- [EXTRACTED ENTRIES]:
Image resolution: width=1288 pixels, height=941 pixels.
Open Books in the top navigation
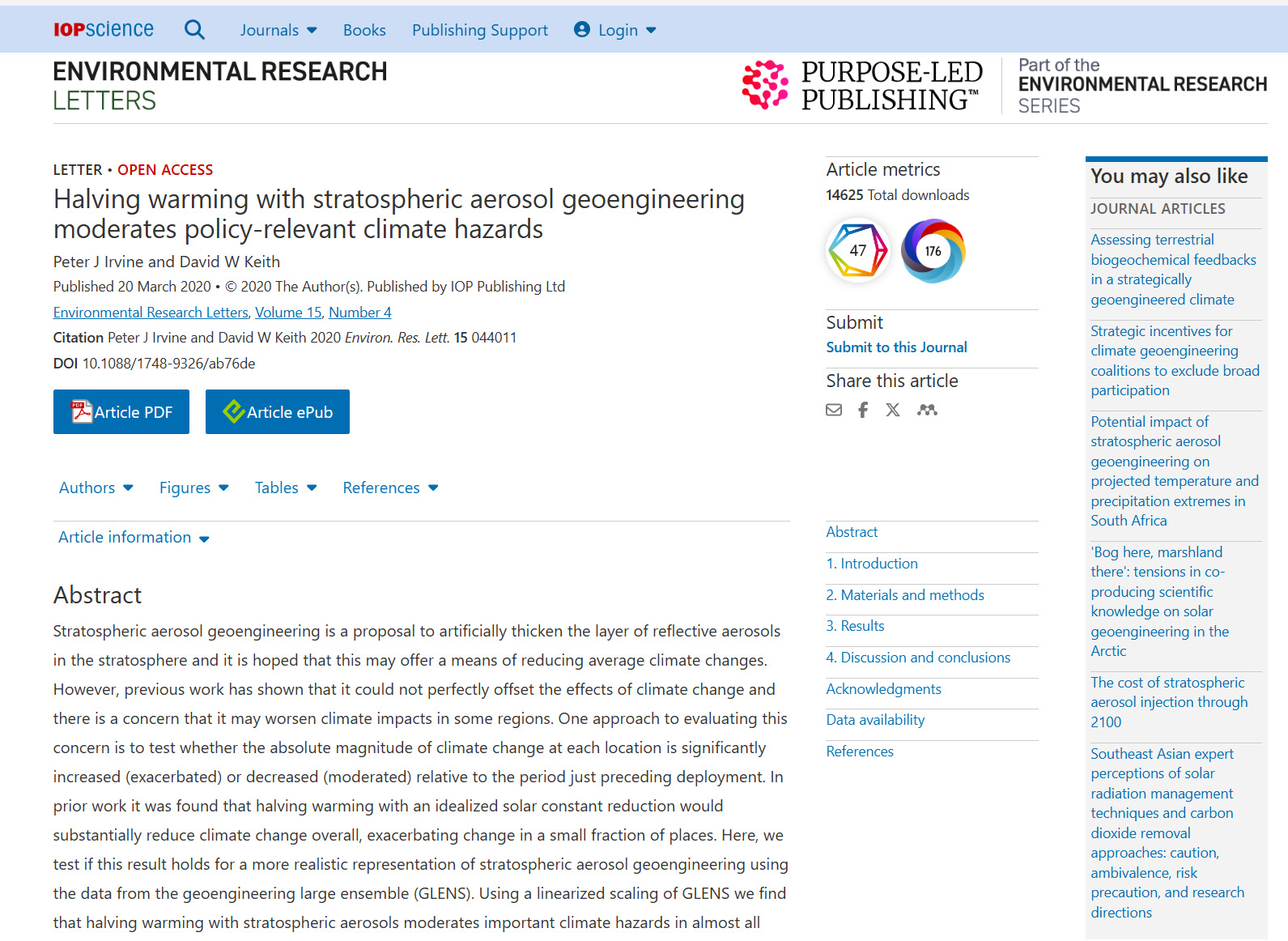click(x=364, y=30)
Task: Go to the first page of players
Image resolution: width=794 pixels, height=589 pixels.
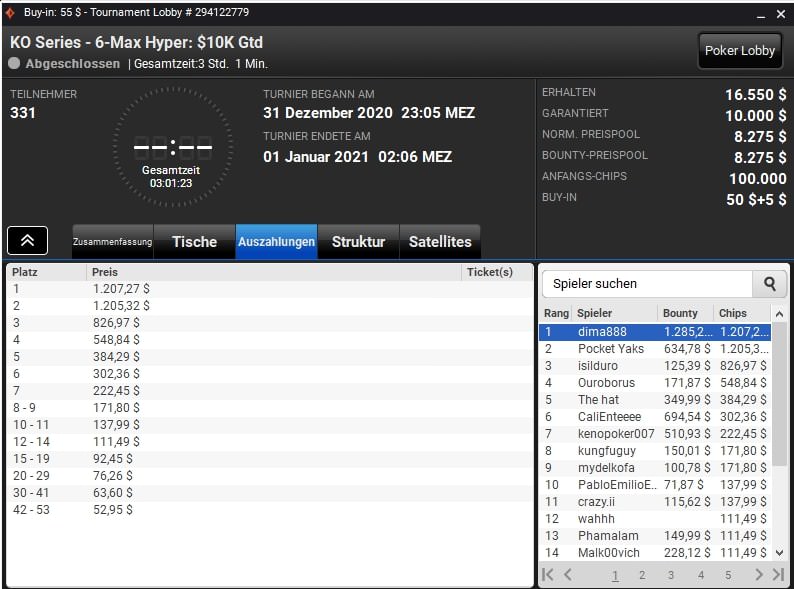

- [WHAT IS EXPECTED]: Search the entries for the word "Image". Copy every line where it occurs.

- [ANSWER BOX]:
Image resolution: width=1288 pixels, height=941 pixels.
Image resolution: width=794 pixels, height=589 pixels.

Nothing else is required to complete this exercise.